Determine which lines of the records include the word "computer", and copy them.

::::::::::

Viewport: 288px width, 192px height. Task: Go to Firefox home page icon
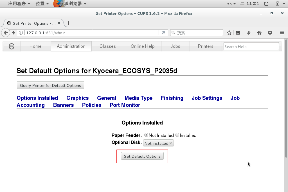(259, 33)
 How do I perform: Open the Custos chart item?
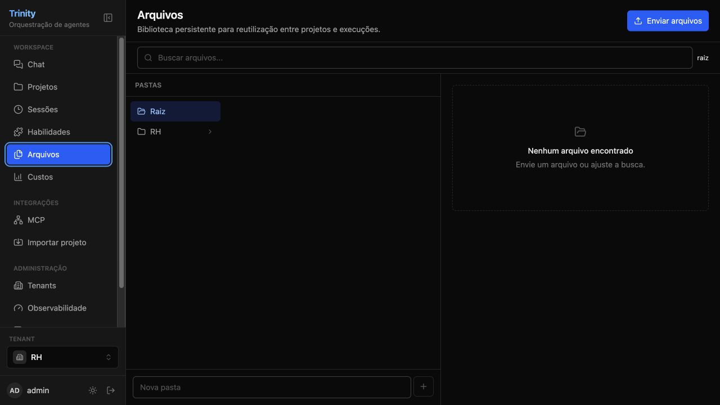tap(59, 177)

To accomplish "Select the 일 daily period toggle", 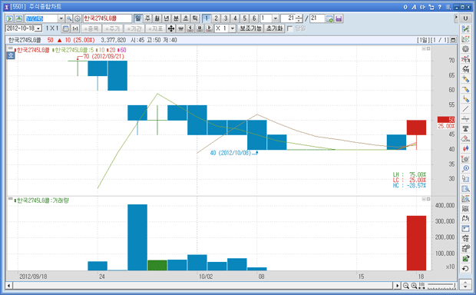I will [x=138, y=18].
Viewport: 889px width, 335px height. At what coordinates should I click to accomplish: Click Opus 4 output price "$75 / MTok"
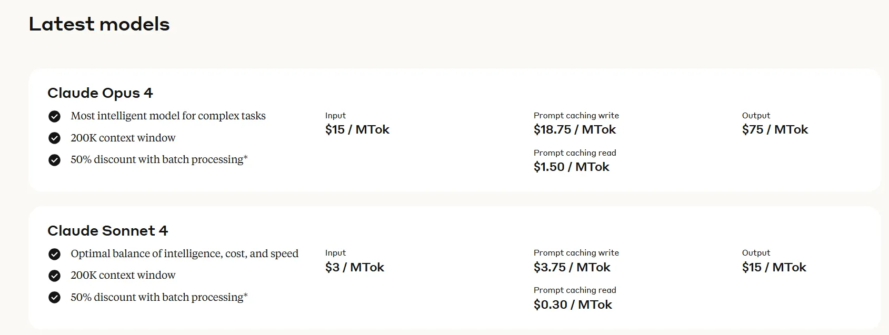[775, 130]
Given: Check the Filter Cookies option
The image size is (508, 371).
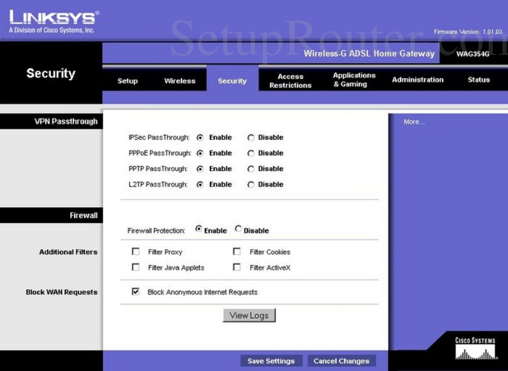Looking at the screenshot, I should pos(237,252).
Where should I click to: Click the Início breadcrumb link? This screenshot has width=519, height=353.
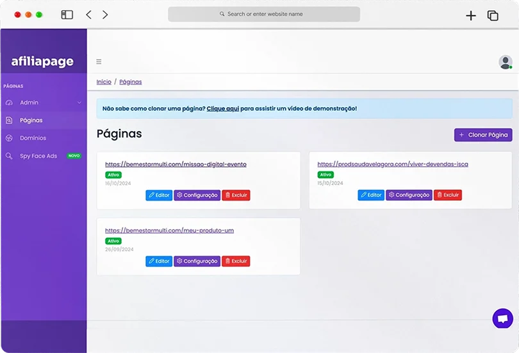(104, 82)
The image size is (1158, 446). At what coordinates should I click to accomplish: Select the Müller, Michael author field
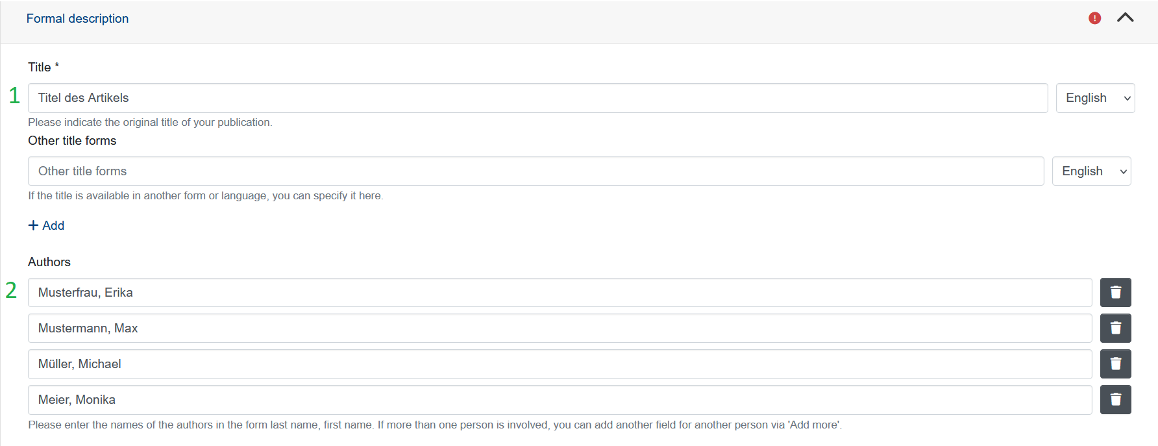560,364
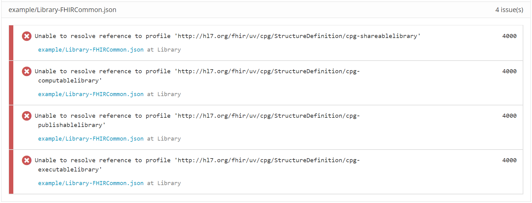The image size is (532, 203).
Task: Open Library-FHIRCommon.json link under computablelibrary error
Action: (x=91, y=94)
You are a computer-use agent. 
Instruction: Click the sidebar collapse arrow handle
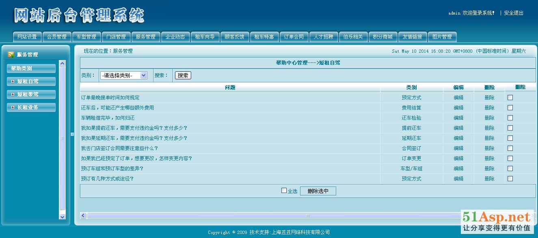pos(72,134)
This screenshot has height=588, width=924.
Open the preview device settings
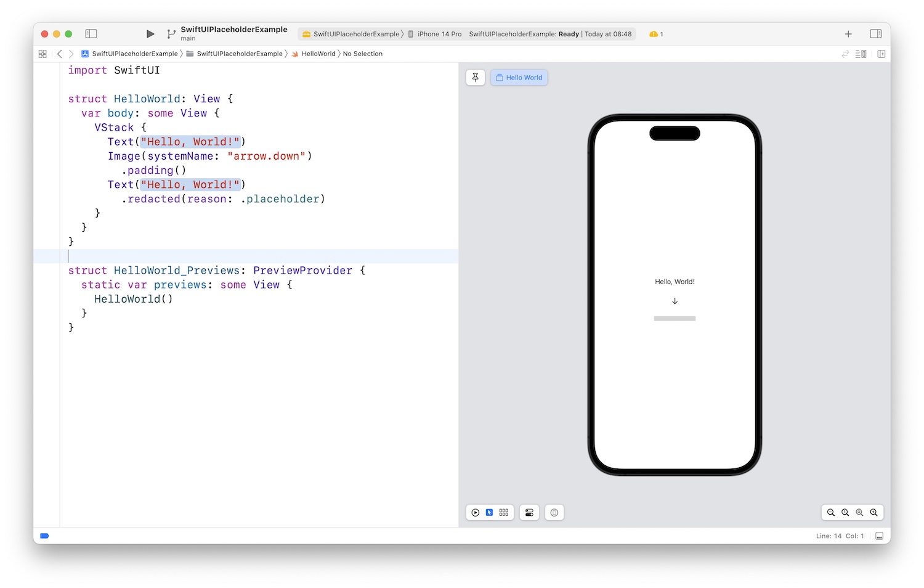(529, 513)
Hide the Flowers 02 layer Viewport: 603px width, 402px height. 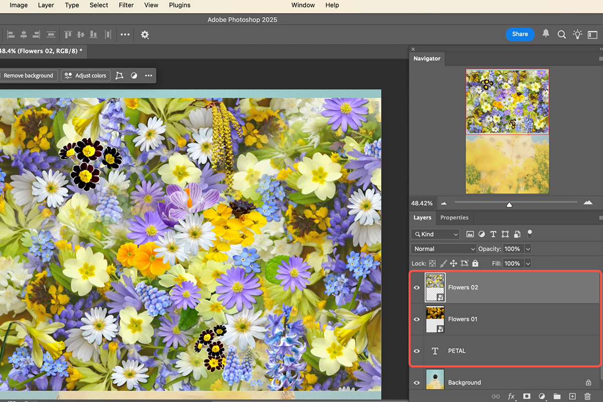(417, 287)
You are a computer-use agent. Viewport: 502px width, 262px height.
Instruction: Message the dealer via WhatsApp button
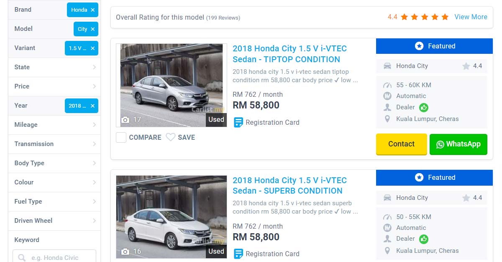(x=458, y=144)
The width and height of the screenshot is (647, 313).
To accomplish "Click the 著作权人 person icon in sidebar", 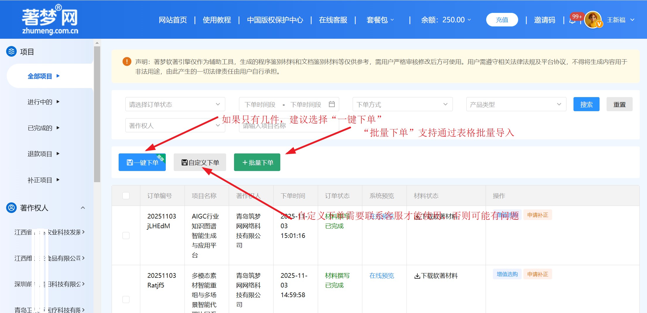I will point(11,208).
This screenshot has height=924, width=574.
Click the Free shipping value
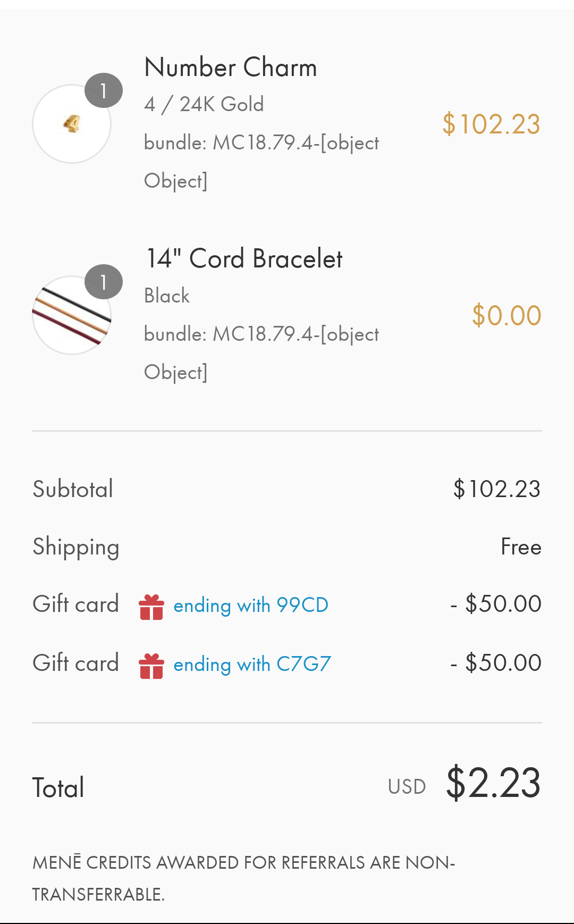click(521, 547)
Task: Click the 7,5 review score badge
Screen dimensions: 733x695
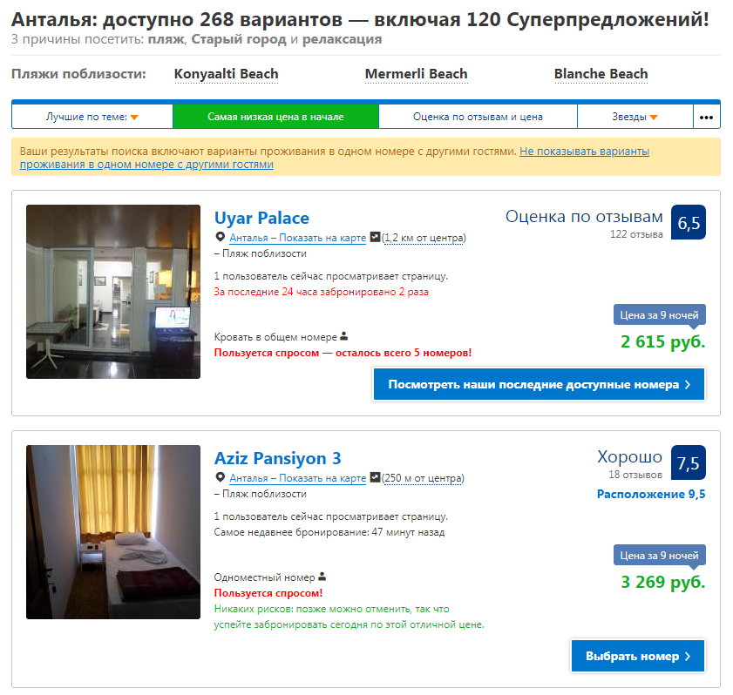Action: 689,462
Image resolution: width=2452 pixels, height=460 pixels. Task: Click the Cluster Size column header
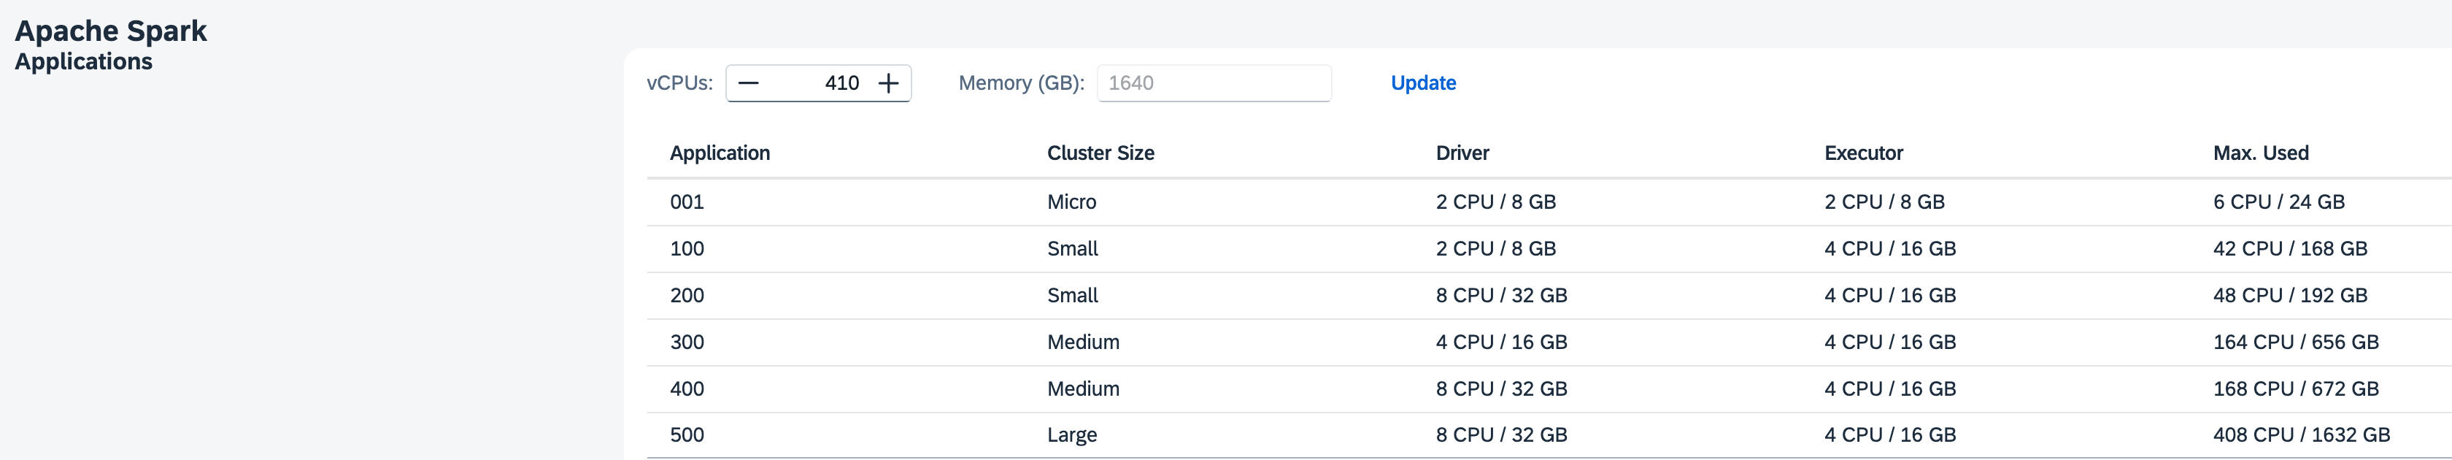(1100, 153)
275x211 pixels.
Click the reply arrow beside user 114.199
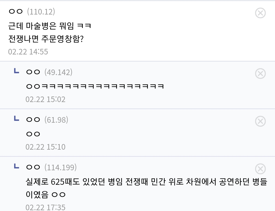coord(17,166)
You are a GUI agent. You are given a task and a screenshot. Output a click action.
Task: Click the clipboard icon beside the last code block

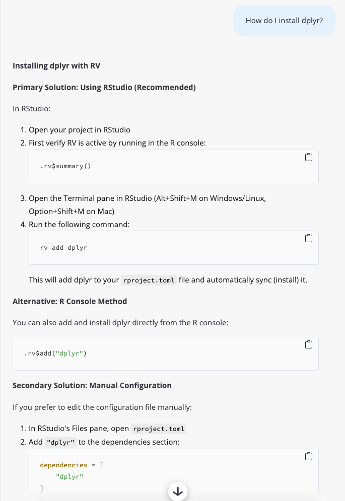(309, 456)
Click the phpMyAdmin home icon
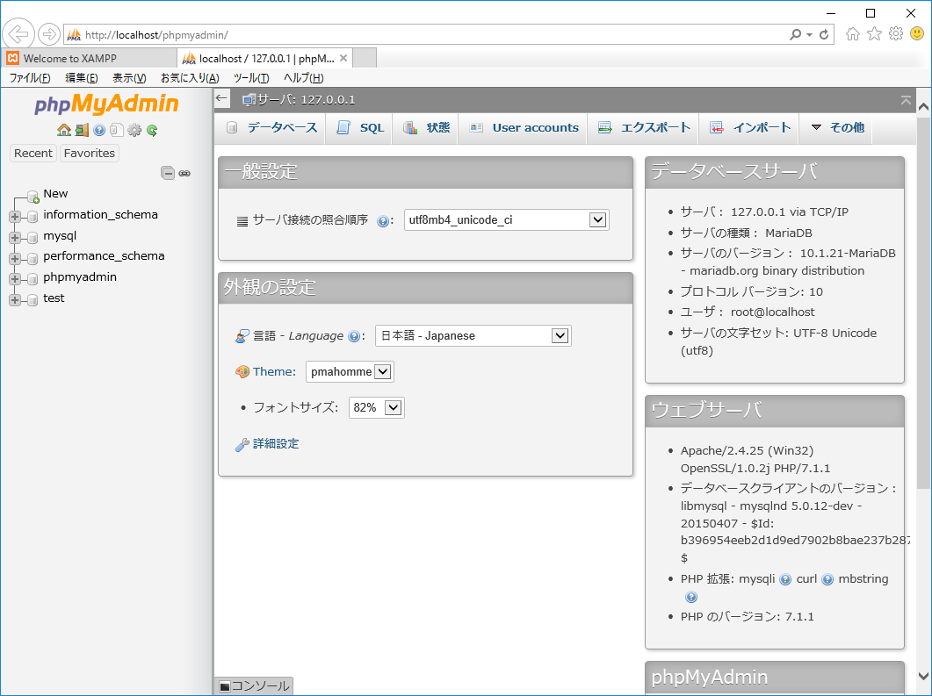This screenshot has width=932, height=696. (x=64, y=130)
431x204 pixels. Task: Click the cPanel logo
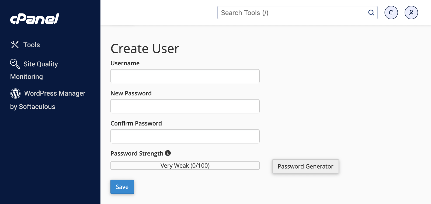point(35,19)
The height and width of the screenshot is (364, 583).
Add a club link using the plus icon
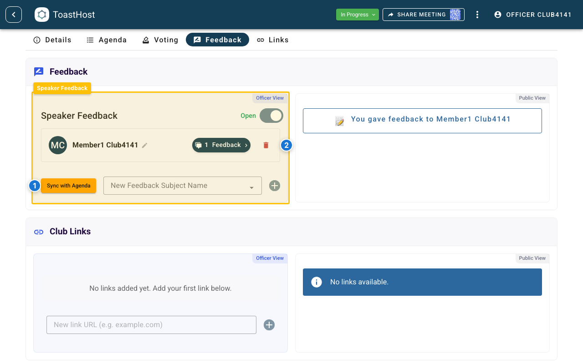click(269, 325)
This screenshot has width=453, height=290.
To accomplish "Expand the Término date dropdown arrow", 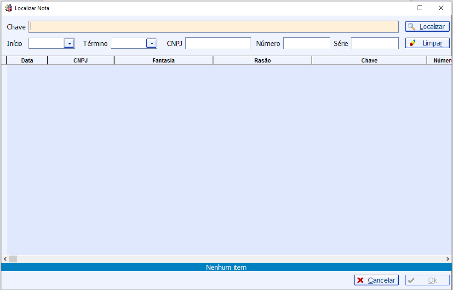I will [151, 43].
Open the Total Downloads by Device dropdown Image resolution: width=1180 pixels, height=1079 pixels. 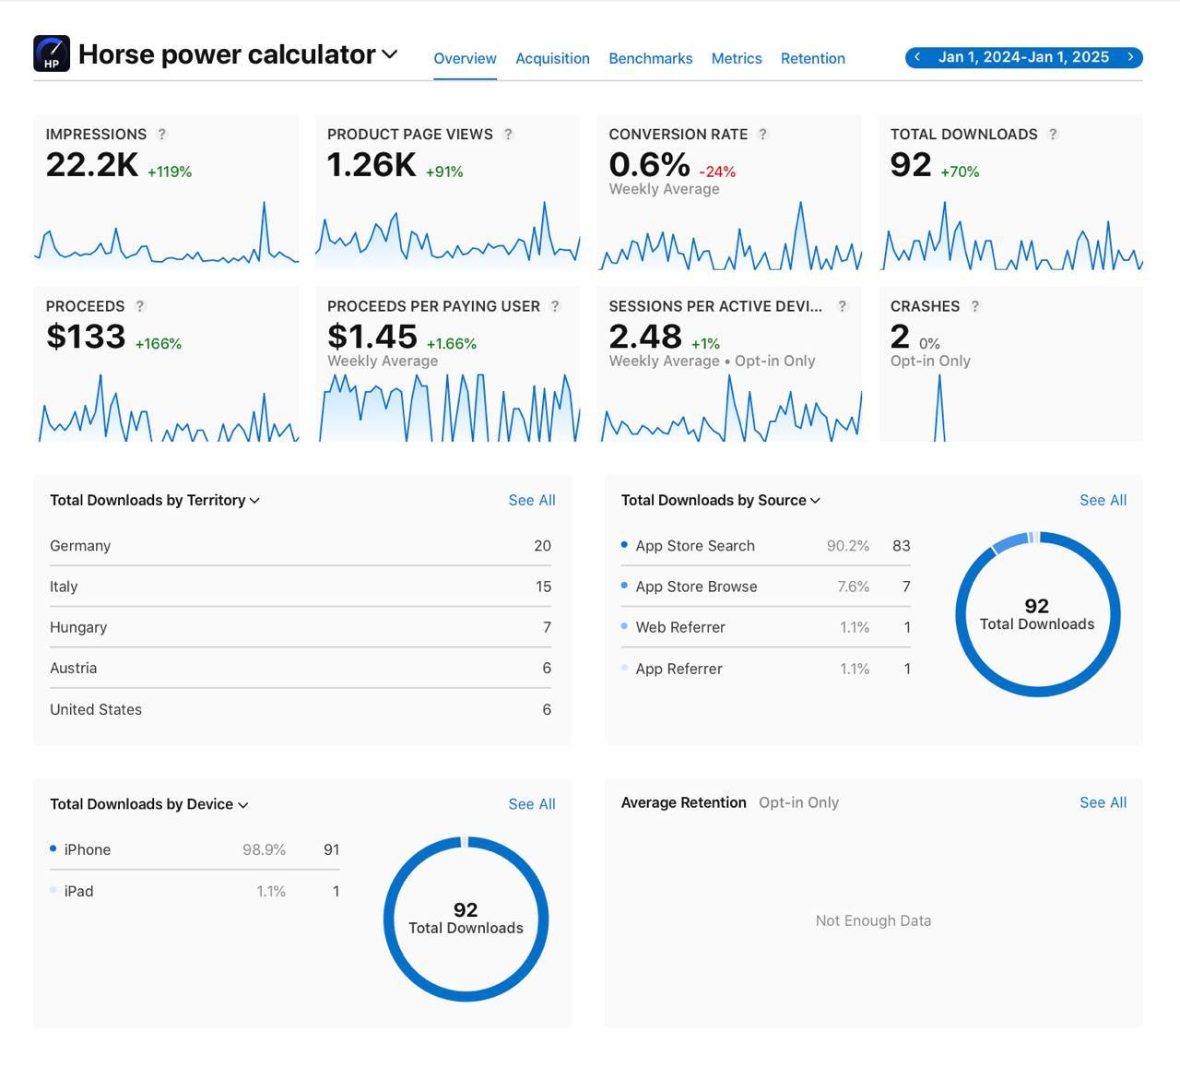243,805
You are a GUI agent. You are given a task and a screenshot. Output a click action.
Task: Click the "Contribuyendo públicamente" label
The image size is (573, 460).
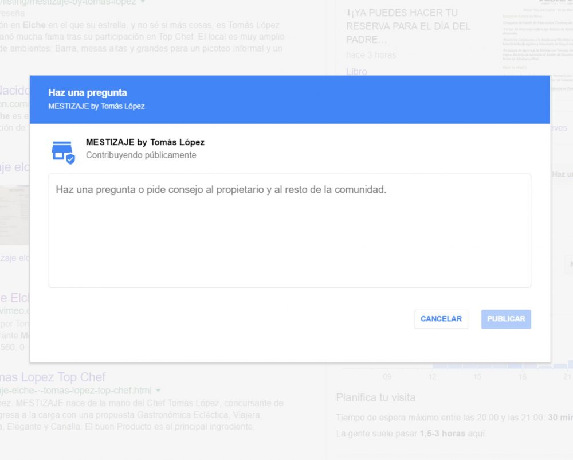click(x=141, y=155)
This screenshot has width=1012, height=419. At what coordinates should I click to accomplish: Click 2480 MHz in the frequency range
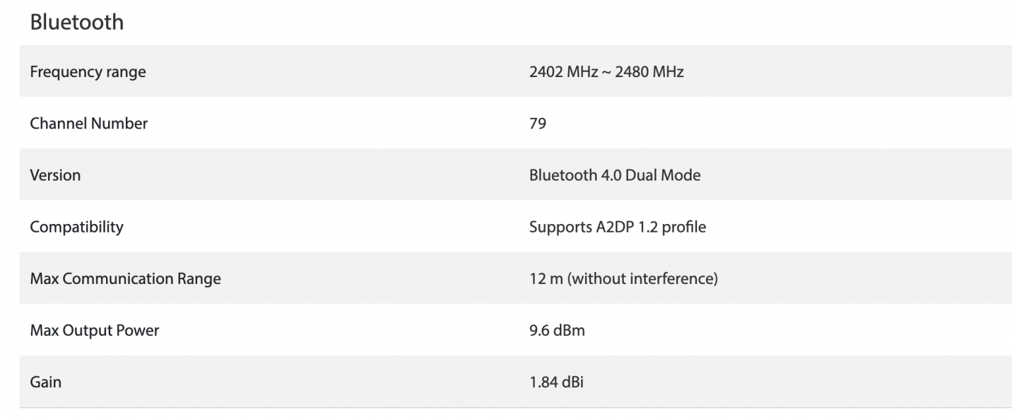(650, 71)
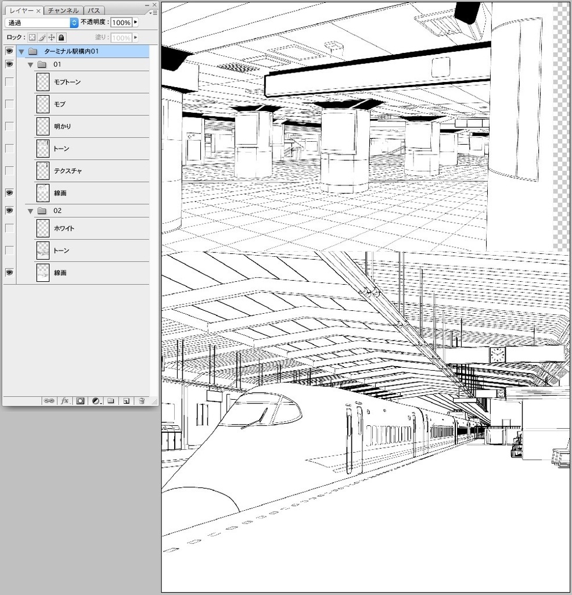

::::::::::

◆ RESPONSE AREA:
You are a computer-use agent. 
You are a computer-use agent. Viewport: 502px width, 262px height.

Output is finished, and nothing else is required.